The pilot can't reliably hear the absolute amplitude (strength) of the radio signal; only the relative strengths of the most recent dot versus the most recent dash. That systemic limitation will help you in misleading him!

The pilot will release the aircraft ordinance when (he believes that) he's near the intersection of the two centerlines of the Knickebein transmitters.
The simulation currently indicates that by coloring the grid cell a fiery orange.

The headphones icon lets your hear the Morse sound that the Luftwaffe aircraft is currently hearing. (It's for illustration, not absolutely necessary.)

Wind & Drift

The aircraft is constantly drifting off-course, being blown around by the wind. You can toggle the drift direction by clicking on the wind icon.

British spoofing transmitters (Code name "Aspirin")

First turn the "Aspirin transmitter" switch to "On". Then use the two sliders to increase the transmit amplitude of the dots and of the dashes.

Warning: after each change of the controls, there may be a lag of a second or so before you see an effect. If you tweak the dot amplitude control during a dash transmission, you'll have to wait until the transmission pattern comes around to the dots again. And vice versa.

With careful tweaking, you will see that you have some control over where the aircraft ends up.

At each location, the radio amplitude of your British spoofing transmitter will add to the existing Knickebein signal. You can not remove or override the Knickebein signal, only selectively add to it. But you will be able to distort its shape: in an area where the Knickebein only wants dashes, you can transmit spoof dots to make the navigator hear dots that are as strong as the dashes (or even louder). Etcetera.

For the purposes of this simulation, the British Aspirin transmitter covers the entire area with equal power at each point. It does not have distance-dependent falloff like the Knickebein has.
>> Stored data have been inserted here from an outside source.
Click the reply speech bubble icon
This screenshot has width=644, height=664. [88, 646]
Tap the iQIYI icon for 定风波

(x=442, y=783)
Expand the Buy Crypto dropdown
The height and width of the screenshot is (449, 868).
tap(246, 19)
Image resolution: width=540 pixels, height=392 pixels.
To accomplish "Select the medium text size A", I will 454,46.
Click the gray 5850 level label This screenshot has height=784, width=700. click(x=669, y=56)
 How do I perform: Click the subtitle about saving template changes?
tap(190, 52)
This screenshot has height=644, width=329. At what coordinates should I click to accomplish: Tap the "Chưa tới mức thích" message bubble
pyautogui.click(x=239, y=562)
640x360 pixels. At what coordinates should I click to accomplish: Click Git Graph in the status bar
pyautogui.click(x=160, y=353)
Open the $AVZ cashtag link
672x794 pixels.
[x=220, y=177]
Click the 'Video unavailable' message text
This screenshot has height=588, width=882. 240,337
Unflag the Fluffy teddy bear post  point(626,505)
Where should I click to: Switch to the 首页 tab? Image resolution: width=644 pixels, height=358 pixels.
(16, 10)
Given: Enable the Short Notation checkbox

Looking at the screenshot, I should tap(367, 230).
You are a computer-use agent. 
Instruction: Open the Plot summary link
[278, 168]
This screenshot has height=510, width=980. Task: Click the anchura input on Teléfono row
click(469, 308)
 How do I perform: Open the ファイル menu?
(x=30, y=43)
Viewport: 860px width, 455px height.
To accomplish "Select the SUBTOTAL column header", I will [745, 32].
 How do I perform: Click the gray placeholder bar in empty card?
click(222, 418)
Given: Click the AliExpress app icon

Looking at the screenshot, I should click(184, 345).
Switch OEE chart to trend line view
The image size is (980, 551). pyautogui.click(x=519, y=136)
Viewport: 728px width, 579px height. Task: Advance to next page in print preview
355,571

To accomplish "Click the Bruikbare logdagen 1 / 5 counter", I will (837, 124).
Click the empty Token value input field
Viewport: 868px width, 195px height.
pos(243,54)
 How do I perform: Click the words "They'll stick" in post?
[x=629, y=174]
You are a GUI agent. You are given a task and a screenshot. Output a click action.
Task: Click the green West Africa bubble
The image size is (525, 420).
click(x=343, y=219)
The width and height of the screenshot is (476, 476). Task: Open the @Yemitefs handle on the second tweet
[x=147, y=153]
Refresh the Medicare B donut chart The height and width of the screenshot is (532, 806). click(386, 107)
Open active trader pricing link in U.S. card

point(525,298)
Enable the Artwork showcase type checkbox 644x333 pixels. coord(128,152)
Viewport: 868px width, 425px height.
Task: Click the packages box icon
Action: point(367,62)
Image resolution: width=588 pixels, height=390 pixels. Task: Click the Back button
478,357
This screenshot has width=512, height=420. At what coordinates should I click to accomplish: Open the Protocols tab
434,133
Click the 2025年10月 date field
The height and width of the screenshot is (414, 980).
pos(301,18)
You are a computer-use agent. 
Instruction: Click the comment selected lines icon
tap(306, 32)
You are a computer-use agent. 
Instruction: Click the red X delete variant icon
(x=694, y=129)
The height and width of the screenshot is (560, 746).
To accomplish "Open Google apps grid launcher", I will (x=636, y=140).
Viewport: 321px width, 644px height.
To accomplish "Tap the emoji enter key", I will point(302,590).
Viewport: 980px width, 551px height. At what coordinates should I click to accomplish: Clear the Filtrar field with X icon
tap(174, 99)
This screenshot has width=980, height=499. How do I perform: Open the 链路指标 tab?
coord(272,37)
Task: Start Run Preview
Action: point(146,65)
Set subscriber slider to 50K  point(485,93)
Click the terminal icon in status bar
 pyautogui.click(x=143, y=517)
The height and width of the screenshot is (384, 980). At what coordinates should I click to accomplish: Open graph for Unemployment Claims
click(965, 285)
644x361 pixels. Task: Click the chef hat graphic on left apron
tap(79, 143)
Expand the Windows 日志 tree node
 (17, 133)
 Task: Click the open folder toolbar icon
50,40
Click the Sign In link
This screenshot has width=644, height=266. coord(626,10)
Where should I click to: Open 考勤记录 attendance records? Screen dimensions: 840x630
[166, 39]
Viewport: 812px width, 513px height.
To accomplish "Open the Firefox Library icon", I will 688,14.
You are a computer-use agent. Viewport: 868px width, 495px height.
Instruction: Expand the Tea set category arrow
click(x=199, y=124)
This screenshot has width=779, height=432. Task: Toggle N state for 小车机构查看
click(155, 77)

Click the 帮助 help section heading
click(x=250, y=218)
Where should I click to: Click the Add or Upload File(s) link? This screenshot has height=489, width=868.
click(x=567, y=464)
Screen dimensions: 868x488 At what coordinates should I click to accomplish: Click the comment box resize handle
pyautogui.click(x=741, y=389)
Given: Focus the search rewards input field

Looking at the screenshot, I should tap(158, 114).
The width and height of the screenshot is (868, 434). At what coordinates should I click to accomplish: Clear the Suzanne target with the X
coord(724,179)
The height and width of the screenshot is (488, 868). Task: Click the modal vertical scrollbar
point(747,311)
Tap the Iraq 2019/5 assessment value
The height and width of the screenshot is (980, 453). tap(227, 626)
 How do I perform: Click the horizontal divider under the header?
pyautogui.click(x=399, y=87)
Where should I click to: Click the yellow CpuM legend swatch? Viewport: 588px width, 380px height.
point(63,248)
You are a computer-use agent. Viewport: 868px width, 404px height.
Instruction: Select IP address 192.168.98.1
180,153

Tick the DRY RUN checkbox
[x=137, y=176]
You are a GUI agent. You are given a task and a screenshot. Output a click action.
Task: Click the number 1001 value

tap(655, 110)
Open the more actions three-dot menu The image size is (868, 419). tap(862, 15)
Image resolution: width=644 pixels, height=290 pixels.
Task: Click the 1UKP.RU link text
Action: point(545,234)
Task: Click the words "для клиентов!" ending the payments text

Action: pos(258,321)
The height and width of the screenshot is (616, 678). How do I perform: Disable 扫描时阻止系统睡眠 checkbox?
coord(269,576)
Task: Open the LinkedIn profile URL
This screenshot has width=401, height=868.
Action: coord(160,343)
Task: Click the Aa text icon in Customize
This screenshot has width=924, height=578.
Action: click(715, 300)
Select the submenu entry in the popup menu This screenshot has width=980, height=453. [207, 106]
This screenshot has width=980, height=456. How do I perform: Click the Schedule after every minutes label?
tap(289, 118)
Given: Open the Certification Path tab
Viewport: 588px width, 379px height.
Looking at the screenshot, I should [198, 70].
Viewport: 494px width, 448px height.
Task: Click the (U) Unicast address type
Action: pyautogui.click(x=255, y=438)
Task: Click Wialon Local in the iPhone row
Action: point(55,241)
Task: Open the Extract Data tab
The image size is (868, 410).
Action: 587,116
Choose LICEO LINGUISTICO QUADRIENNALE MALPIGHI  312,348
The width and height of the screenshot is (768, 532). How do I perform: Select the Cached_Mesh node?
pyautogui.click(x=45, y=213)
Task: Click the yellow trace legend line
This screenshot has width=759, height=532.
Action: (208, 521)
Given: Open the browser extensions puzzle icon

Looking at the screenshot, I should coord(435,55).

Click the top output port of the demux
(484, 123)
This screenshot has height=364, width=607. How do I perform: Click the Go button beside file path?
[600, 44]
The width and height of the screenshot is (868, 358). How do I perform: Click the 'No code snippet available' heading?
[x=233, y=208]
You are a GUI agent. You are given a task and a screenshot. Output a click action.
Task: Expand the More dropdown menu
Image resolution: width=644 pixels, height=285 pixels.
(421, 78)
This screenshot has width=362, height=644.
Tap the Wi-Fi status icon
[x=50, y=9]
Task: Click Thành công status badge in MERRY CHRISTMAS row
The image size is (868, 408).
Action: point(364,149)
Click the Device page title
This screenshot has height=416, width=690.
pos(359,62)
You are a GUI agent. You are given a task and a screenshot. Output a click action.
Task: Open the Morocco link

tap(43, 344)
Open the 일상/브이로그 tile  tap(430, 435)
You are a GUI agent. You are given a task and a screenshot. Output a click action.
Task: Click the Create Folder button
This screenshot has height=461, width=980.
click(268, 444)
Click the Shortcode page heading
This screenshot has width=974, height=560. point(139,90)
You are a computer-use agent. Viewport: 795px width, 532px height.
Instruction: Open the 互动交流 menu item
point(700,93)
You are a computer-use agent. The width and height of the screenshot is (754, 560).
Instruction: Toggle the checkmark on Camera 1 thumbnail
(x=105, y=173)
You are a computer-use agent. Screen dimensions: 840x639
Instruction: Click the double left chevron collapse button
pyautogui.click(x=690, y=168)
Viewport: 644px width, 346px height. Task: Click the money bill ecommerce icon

There's little point in sending out a constant-strength signal of equally strong dots and dashes. That will just create a constant raised baseline. The Knickbein dots and dashes will be superimposed on top of that constant baseline, and the pilot will still be able to distinguish them.

Notes

To reduce tedium, this simulation automates the repetition of the dots/dashes pattern, and automatically syncs the timing of your dots/dashes to those of Knickebein. The real history was a lot more complex/messier.

In the real world, you could also disrupt the secondary Knickebein, giving more ways to cause confusion. This simulation currently doesn't support that.

One liberty that I've taken on purpose is that the simulated Knickebein sends at least some radio strength everywhere on its current half of the centerline. In the real Knickebein, the horizontal shape of each lobe of the signal is symmetrical: it fades quite quickly farther away from the centerline of the beam. So in the real world, an aircraft could easily end up in an area where it didn't receive any signal. I've created that inaccuracy to compensate for the very simplistic simulated navigator, and because it's nicer for playing around with this simulation.

A related purposeful inaccuracy is that the simulation's radio lobes (yellow beams) are probably much too wide, relative to the map.